In v0.6.0, the vLLM team implemented a multi-step processing, which is disabled by default. After enabling that we observed another major improvement over our previous numbers. For the 70B model, we found that 16-step processing struck the right balance between the CPU and the GPU in our settings. However, this could vary based on the CPU and the GPU used. This change brought a noticeable reduction in idle GPU time, which gave us another substantial boost in efficiency. Additionally, vLLM also has an async tokenizer pool. After enabling that with a pool size of 4, the throughput came to be 3322 tokens per second per GPU. This is already a 1.67x improvement over the initial 1980 tokens per second.

image

Playing with Block Sizes, max number of seqs and Prefill Chunking

After resolving the CPU bottleneck, we explored a few more tweaks based on recommendations from vLLM’s documentation. Larger block sizes were suggested as a potential way to improve throughput, though we didn’t see much difference in practice.

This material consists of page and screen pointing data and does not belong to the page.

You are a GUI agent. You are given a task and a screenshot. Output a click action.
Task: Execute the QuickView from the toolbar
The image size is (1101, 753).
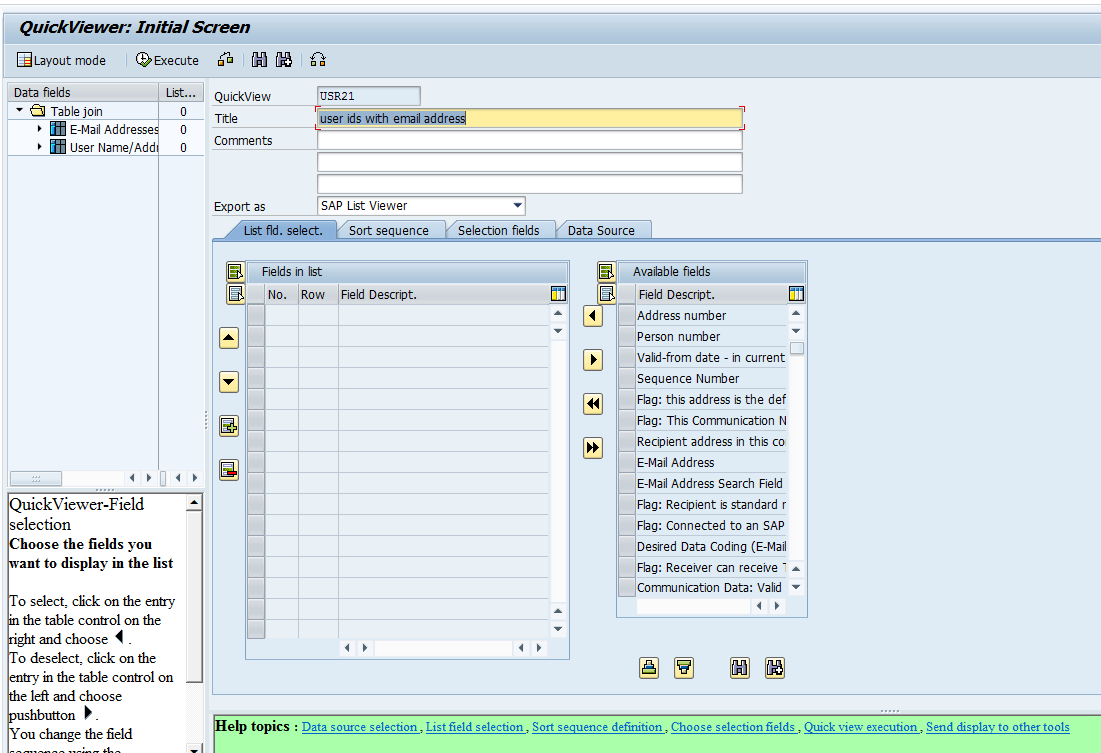click(x=165, y=59)
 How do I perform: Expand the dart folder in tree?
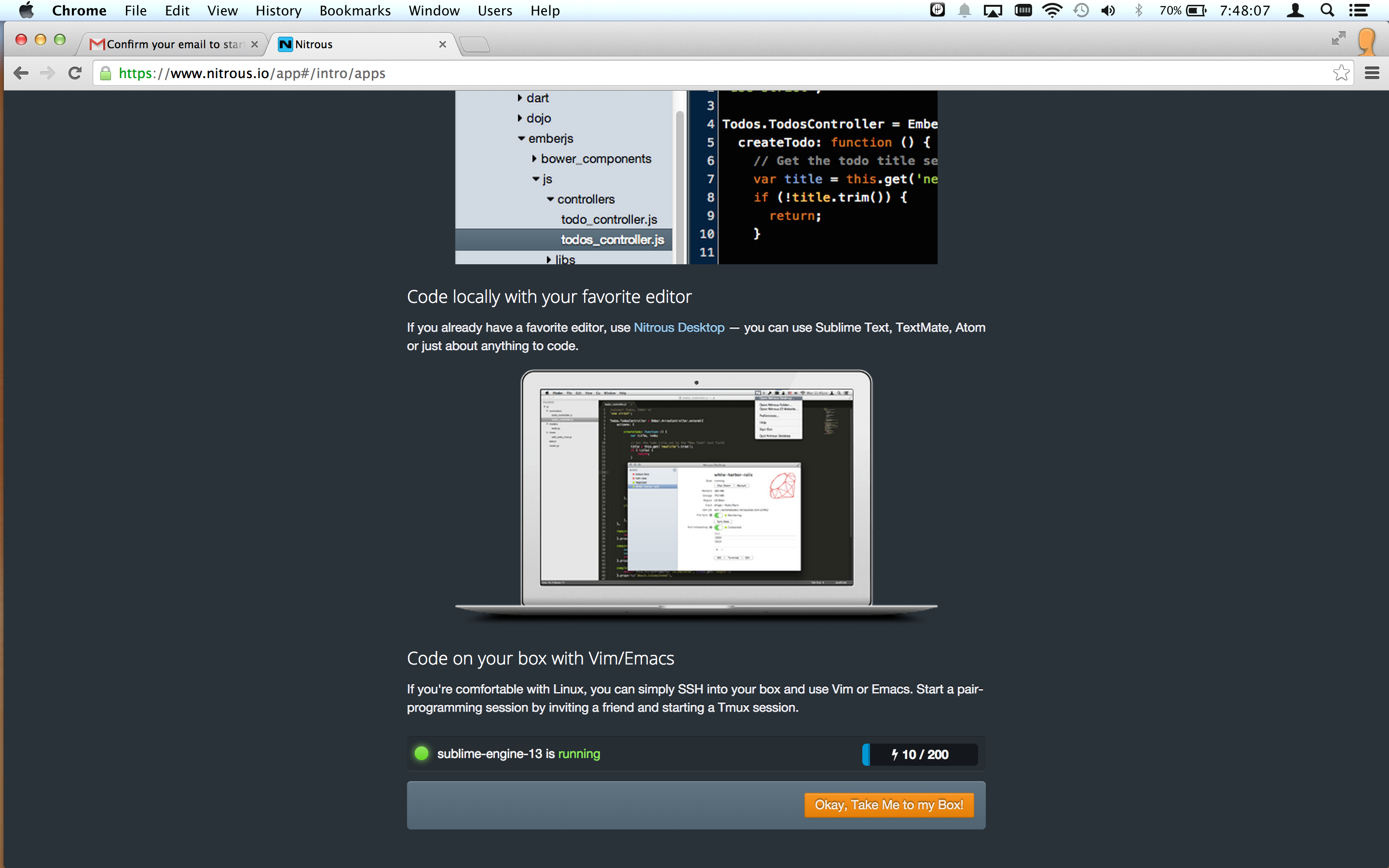tap(519, 98)
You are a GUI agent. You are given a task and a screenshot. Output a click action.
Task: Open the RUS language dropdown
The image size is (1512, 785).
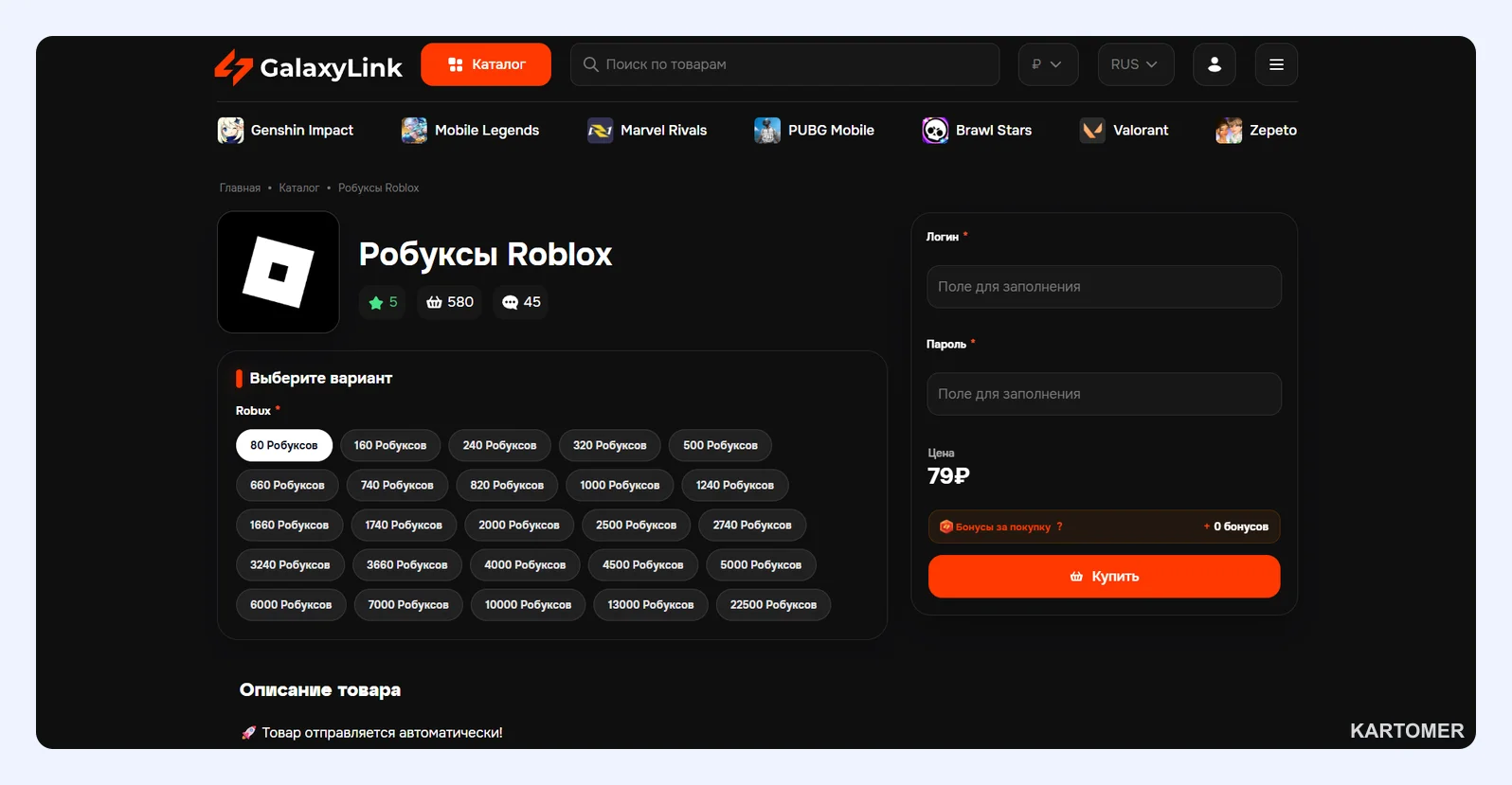(1135, 64)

Prefill chunking however made a noticeable difference. This lets the model process more tokens at once by batching them. We set the max number of batched tokens to be 16384, which essentially allows the model to prioritize decoding and leads to another performance improvement. It is unfortunate that currently the Flashinfer kernel doesn’t support prefill chunking, but even with the default flash attention kernel, we were able to get 3401 tokens per second per GPU, which is a whooping 1.72x improvement over the baseline.

image

Further Optimization

Here are a few additional ideas that could improve the performance even further

  • Recompiling the vLLM for H100 GPUs instead of using the default image, which was compiled to support a large number of GPU architectures
  • Using flash attention 3 kernels for attention backend
  • Using H200 GPUs, which have a higher memory bandwidth
  • Summary

  • Large GPU clusters with large batch sizes make the model inference cheaper per query
  • Attention implementation and KV Cache data type matter
  • CPU is also an important bottleneck and must be managed well with multi-step preprocessing, async token pools, and prefill chunking
  • Final Thoughts

    Optimizing open-source LLM inference to this extent isn’t a one-size-fits-all process. Each adjustment—whether it was switching kernels, increasing GPU memory, or offloading work from the CPU—added up to a significant gain. The key lesson we learned? While the GPU might be doing the heavy lifting, maximizing CPU efficiency and strategically managing memory can unlock substantial performance improvements.

    We’re thrilled with the outcome and excited to see how further optimizations in frameworks like vLLM will continue to expand what’s possible in open-source LLM inference. If you’re looking to push your models to new performance heights, we hope our journey offers a helpful blueprint.